- TESTO IN ESAME
-------------------------

Il ciclo "Megalopoli" fu concepito nel 2002, in preparazione a una serie di
mostre d'arte che si sarebbero dovute tenere a Miami, per una nota casa
d'arte italiana. Il progetto non andò in porto, ma "Megalopoli" rimase e si
sviluppò lungo altri percorsi, dando luogo a un ciclo pittorico estremamente
prolifico e caratterizzato da una grande ricchezza e varietà espressiva.
Quelle tele non varcarono mai l'Atlantico, ma osservandole con attenzione
si ha quasi l'impressione che l'artista, la quale tra l'altro amava moltissimo
New York, avesse in mente proprio l'America mentre le dipingeva. Se ne
accorse il critico d'arte Paolo Rizzi al quale toccò di presentare i dipinti
della "Megalopoli" a Venezia, "Scoletta San Zaccaria" nel 2004: «Quella di
Alba Amoruso - disse il critico - è una pittura di forza, una pittura gestuale,
una pittura potremmo dire anche americana nel fondo, una pittura che ci
piace perchè ha sempre comunque un'intensità, si muove davanti ai nostri
occhi, entra quasi in un contesto che è il nostro, e la nostra sensibilità si
incontra con quella espressa da queste opere. Alba Amoruso ci porta un
messaggio semplice ma anche profondo nel quale noi vorremmo immergerci
e capire il suo animo, e attraverso il suo animo, anche il nostro ...»

-------------------------

- RIGHE FORNITE
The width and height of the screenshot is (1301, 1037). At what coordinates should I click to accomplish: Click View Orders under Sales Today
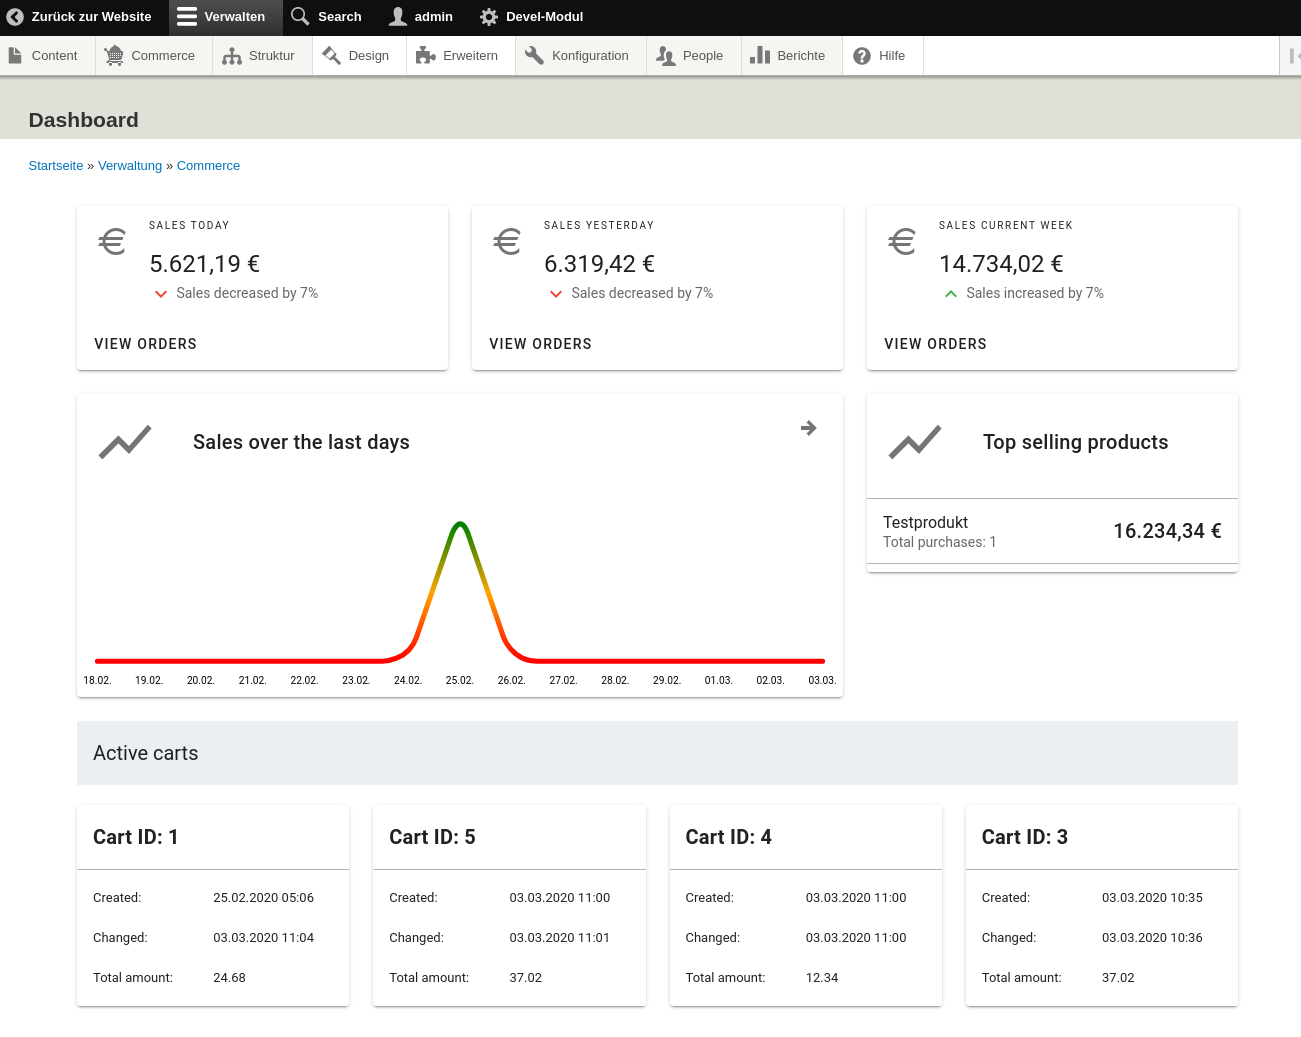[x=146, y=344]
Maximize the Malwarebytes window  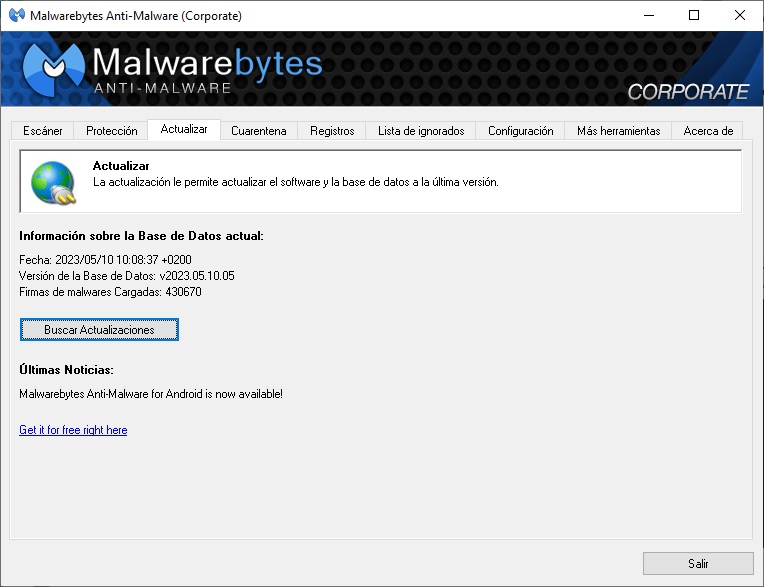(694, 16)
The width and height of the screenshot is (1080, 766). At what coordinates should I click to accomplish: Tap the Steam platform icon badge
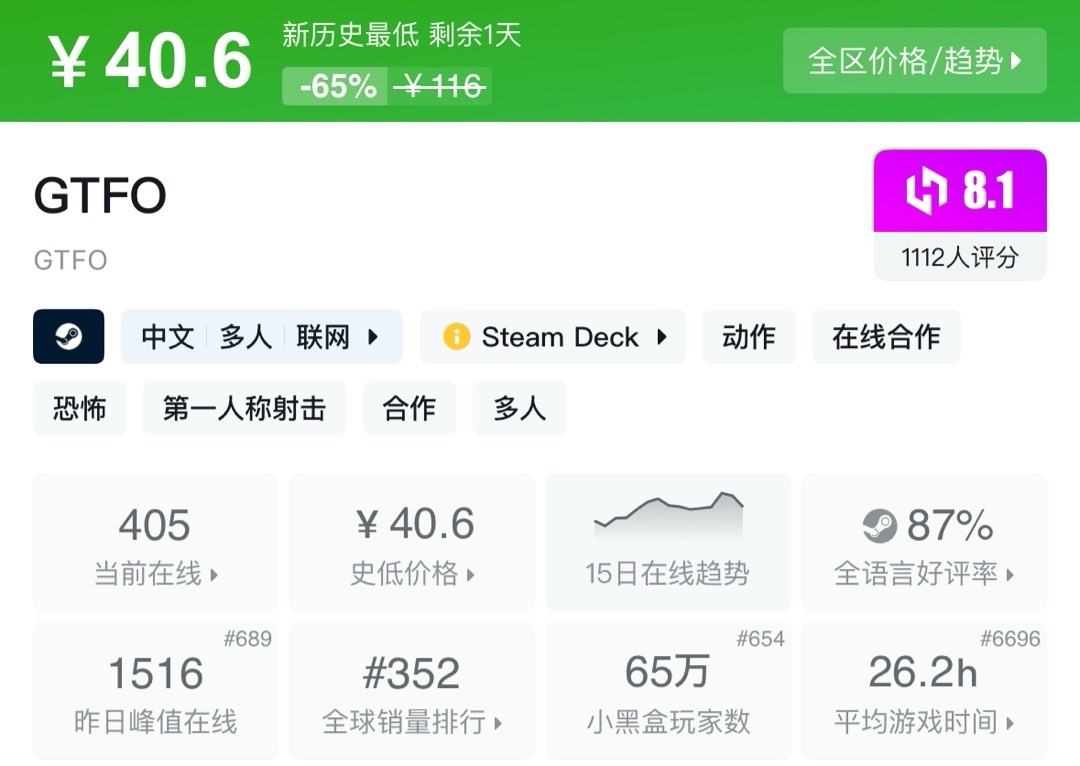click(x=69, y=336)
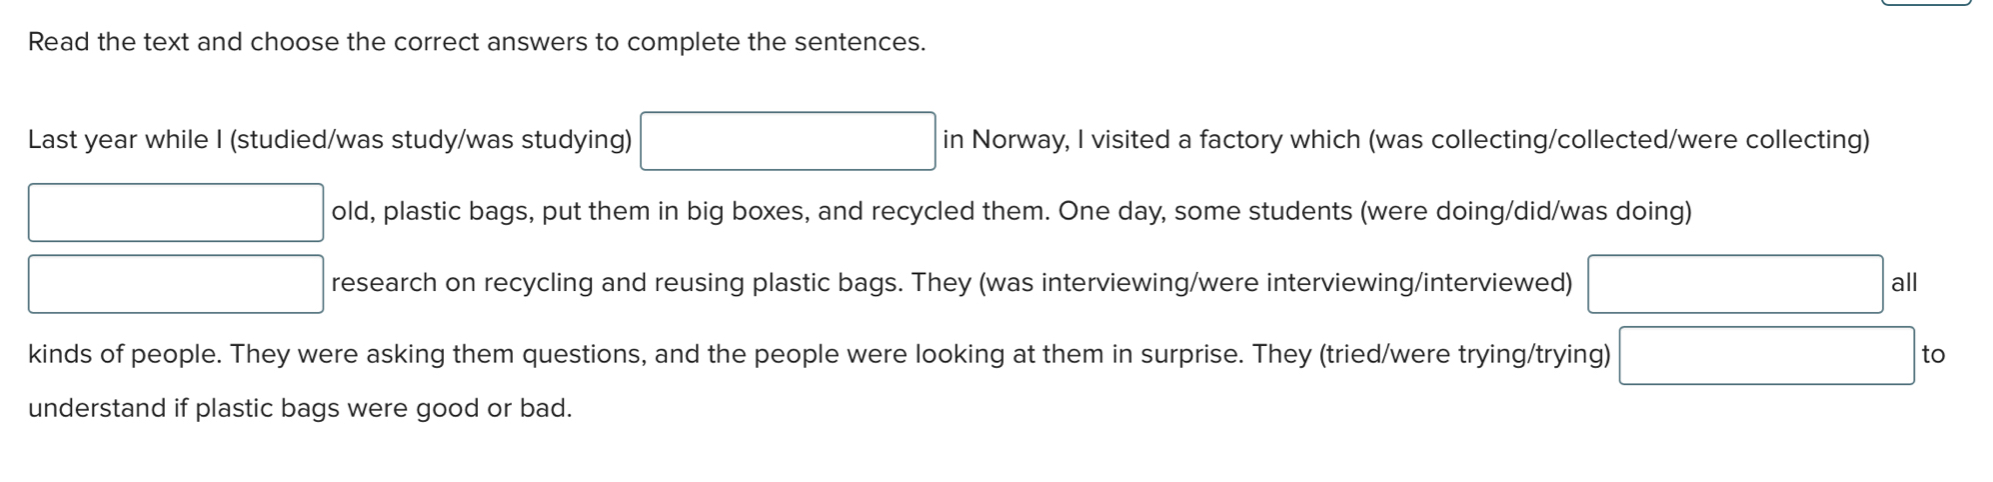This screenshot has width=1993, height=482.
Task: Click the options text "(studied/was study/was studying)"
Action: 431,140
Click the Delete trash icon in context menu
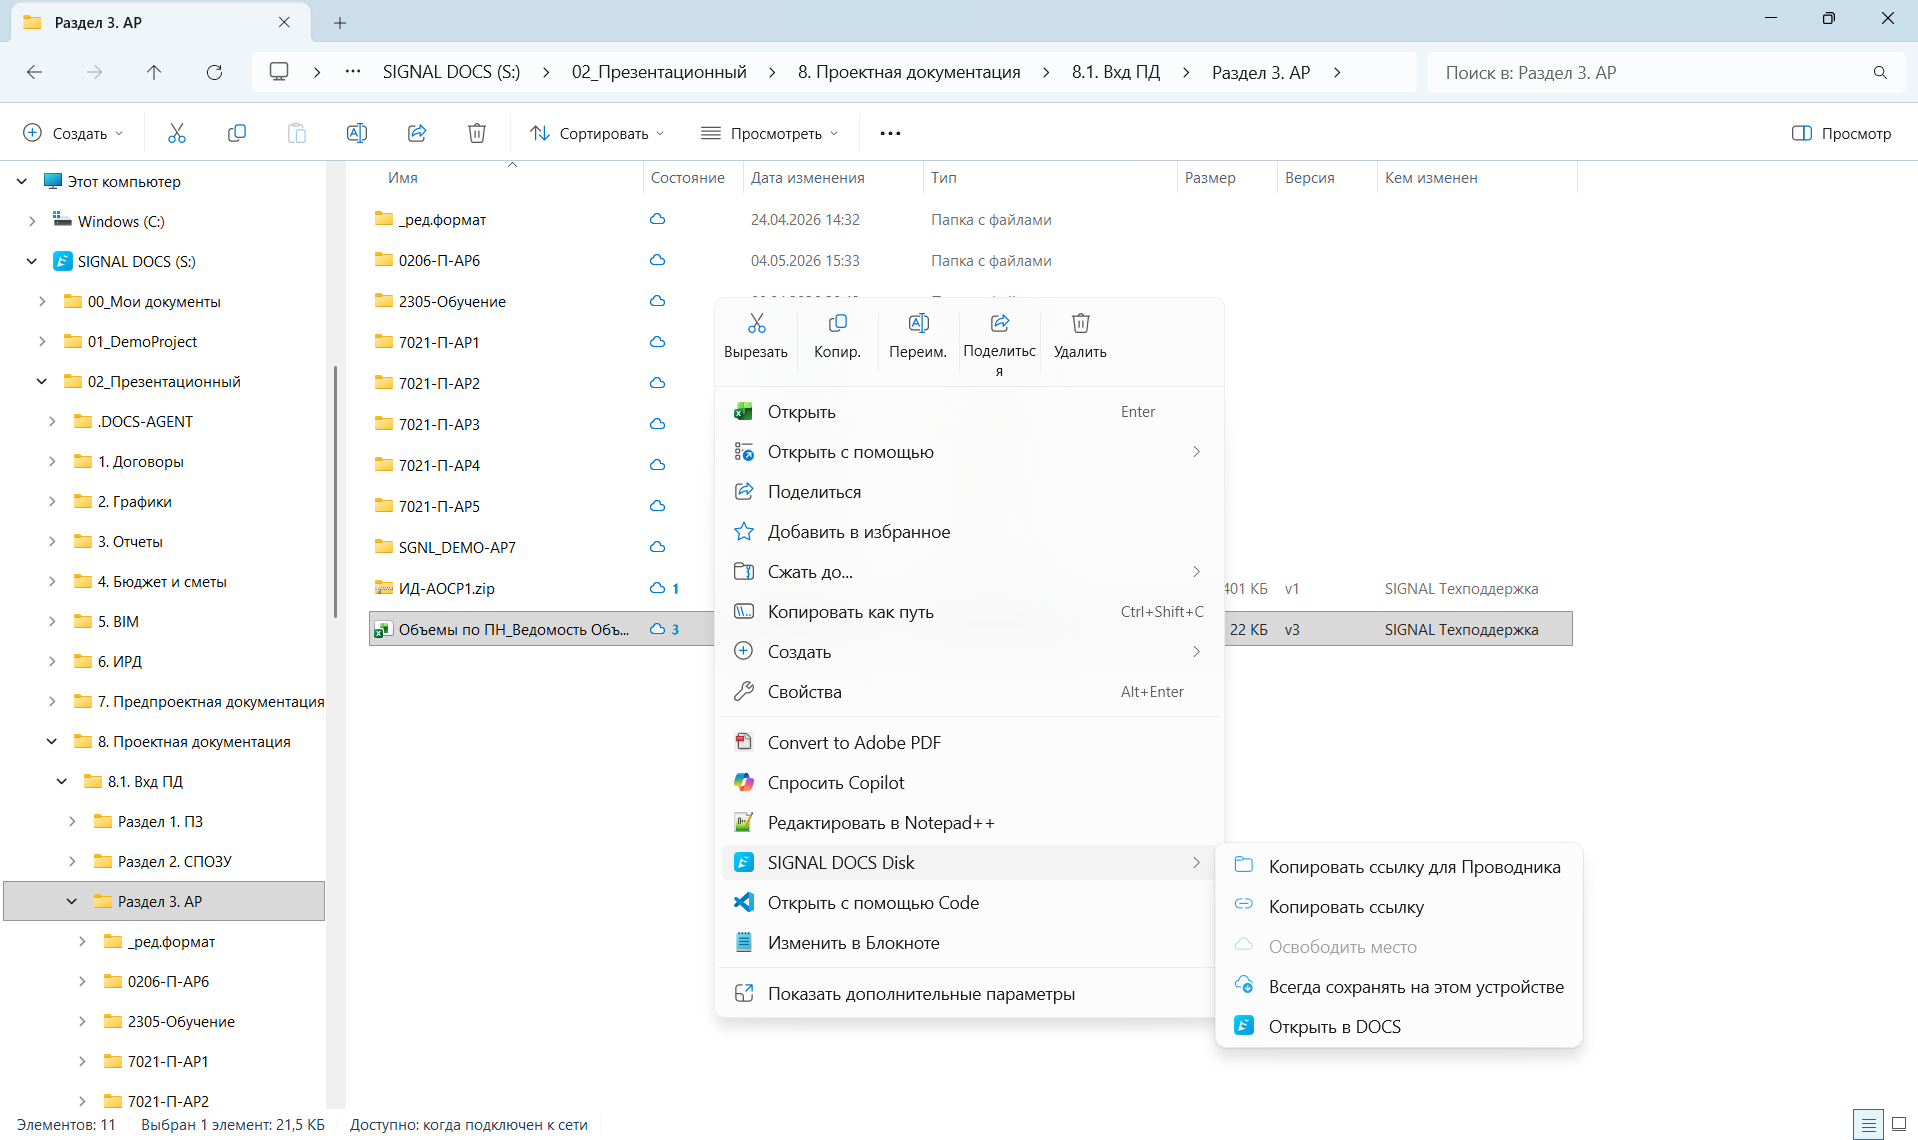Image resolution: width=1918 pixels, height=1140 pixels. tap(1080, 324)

-------------------------

- CONSEGNA
Nel testo sul ciclo «Megalopoli», in quale città si sarebbero dovute tenere le mostre per cui il ciclo fu concepito? Le righe fornite non hanno alcun ruolo in questo esercizio.

- SPAZIO RISPOSTA
A Miami.